Notebook

使用OpenAI函数结构化回答¶

OpenAI函数允许对回答输出进行结构化处理。这在问答中经常很有用，因为你不仅想要得到最终答案，还想要支持证据、引用等。

在这个笔记本中，我们展示了如何使用LLM链，该链使用OpenAI函数作为整个检索流程的一部分。

In [25]:

from langchain.chains import RetrievalQA
from langchain_community.document_loaders import TextLoader
from langchain_community.vectorstores import Chroma
from langchain_openai import OpenAIEmbeddings
from langchain_text_splitters import CharacterTextSplitter

In [26]:

# 创建一个文本加载器对象，加载指定路径下的文本文件
loader = TextLoader("../../state_of_the_union.txt", encoding="utf-8")
# 调用加载器的load方法，将文本文件加载为文档列表
documents = loader.load()
# 创建一个字符文本分割器对象，设置每个分割块的大小为1000个字符，重叠部分为0
text_splitter = CharacterTextSplitter(chunk_size=1000, chunk_overlap=0)
# 使用文本分割器对文档列表进行分割，得到分割后的文本列表
texts = text_splitter.split_documents(documents)
# 遍历分割后的文本列表，为每个文本添加元数据"source"，值为"{i}-pl"，其中i为索引
for i, text in enumerate(texts):
    text.metadata["source"] = f"{i}-pl"
# 创建一个OpenAIEmbeddings对象，用于生成文本的嵌入表示
embeddings = OpenAIEmbeddings()
# 使用Chroma.from_documents方法，基于文本列表和嵌入表示生成文档搜索对象
docsearch = Chroma.from_documents(texts, embeddings)

In [27]:

# 导入所需的模块
from langchain.chains import create_qa_with_sources_chain
from langchain.chains.combine_documents.stuff import StuffDocumentsChain
from langchain.prompts import PromptTemplate
from langchain_openai import ChatOpenAI

In [28]:

# 创建一个ChatOpenAI对象，设置temperature为0，模型为"gpt-3.5-turbo-0613"
llm = ChatOpenAI(temperature=0, model="gpt-3.5-turbo-0613")

In [29]:

# 创建一个包含源链的问答链
qa_chain = create_qa_with_sources_chain(llm)

In [30]:

# 创建一个PromptTemplate对象，用于生成文档提示
doc_prompt = PromptTemplate(
    template="Content: {page_content}\nSource: {source}",  # 设置模板，包含两个变量page_content和source
    input_variables=["page_content", "source"],  # 定义模板中需要的输入变量
)

In [31]:

# 创建一个StuffDocumentsChain对象，并传入参数
final_qa_chain = StuffDocumentsChain(
    llm_chain=qa_chain,  # 使用qa_chain作为llm_chain参数
    document_variable_name="context",  # 设置document_variable_name参数为"context"
    document_prompt=doc_prompt,  # 使用doc_prompt作为document_prompt参数
)

In [32]:

retrieval_qa = RetrievalQA(
    retriever=docsearch.as_retriever(), combine_documents_chain=final_qa_chain
)
# 创建一个 RetrievalQA 对象，用于检索问答任务
# retriever 参数指定了检索器，这里使用了 docsearch.as_retriever() 方法返回的检索器
# combine_documents_chain 参数指定了文档合并链，这里使用了 final_qa_chain 变量的值作为合并链

In [33]:

query = "总统对俄罗斯说了什么"

In [34]:

# 运行retrieval_qa模块中的run函数，并传入query作为参数
retrieval_qa.run(query)

Out[34]:

'{\n  "answer": "The President expressed strong condemnation of Russia\'s actions in Ukraine and announced measures to isolate Russia and provide support to Ukraine. He stated that Russia\'s invasion of Ukraine will have long-term consequences for Russia and emphasized the commitment to defend NATO countries.
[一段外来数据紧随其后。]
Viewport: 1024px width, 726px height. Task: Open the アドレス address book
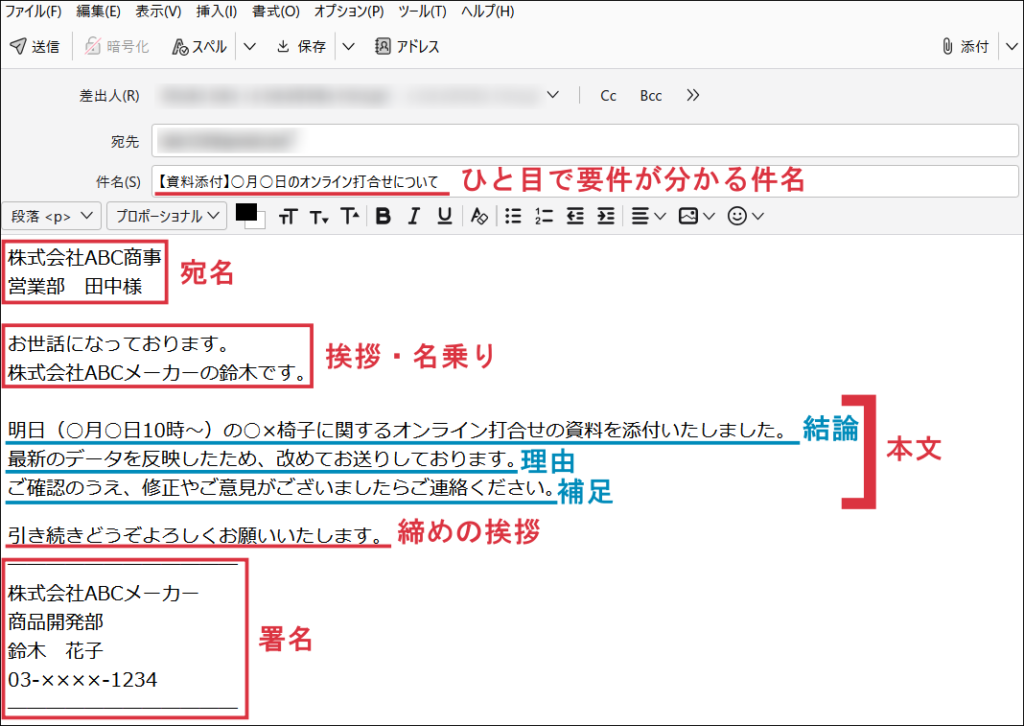click(x=407, y=46)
The President also mentioned taking robust action through sanctions and releasing oil reserves to mitigate gas prices. Overall, the President conveyed a message of solidarity with Ukraine and determination to protect American interests.",\n  "sources": ["0-pl", "4-pl", "5-pl", "6-pl"]\n}'

使用 Pydantic¶

如果我们想要的话，我们可以在 Pydantic 中设置链条返回。请注意，如果下游链条消耗此链条的输出（包括内存），它们通常会期望它以字符串格式呈现，因此您应该仅在它是最终链条时使用此链条。

In [35]:

# 创建一个具有Pydantic输出解析器的QA链
qa_chain_pydantic = create_qa_with_sources_chain(llm, output_parser="pydantic")

In [36]:

# 创建一个名为final_qa_chain_pydantic的StuffDocumentsChain对象
final_qa_chain_pydantic = StuffDocumentsChain(
    llm_chain=qa_chain_pydantic,  # 使用qa_chain_pydantic作为llm_chain参数
    document_variable_name="context",  # 将"context"作为document_variable_name参数
    document_prompt=doc_prompt,  # 使用doc_prompt作为document_prompt参数
)

In [37]:

# 导入RetrievalQA类
retrieval_qa_pydantic = RetrievalQA(
    # 使用docsearch作为检索器
    retriever=docsearch.as_retriever(),
    # 使用final_qa_chain_pydantic作为文档组合链
    combine_documents_chain=final_qa_chain_pydantic
)

In [38]:

# 运行query查询
retrieval_qa_pydantic.run(query)

Out[38]:

AnswerWithSources(answer="The President expressed strong condemnation of Russia's actions in Ukraine and announced measures to isolate Russia and provide support to Ukraine. He stated that Russia's invasion of Ukraine will have long-term consequences for Russia and emphasized the commitment to defend NATO countries. The President also mentioned taking robust action through sanctions and releasing oil reserves to mitigate gas prices. Overall, the President conveyed a message of solidarity with Ukraine and determination to protect American interests.", sources=['0-pl', '4-pl', '5-pl', '6-pl'])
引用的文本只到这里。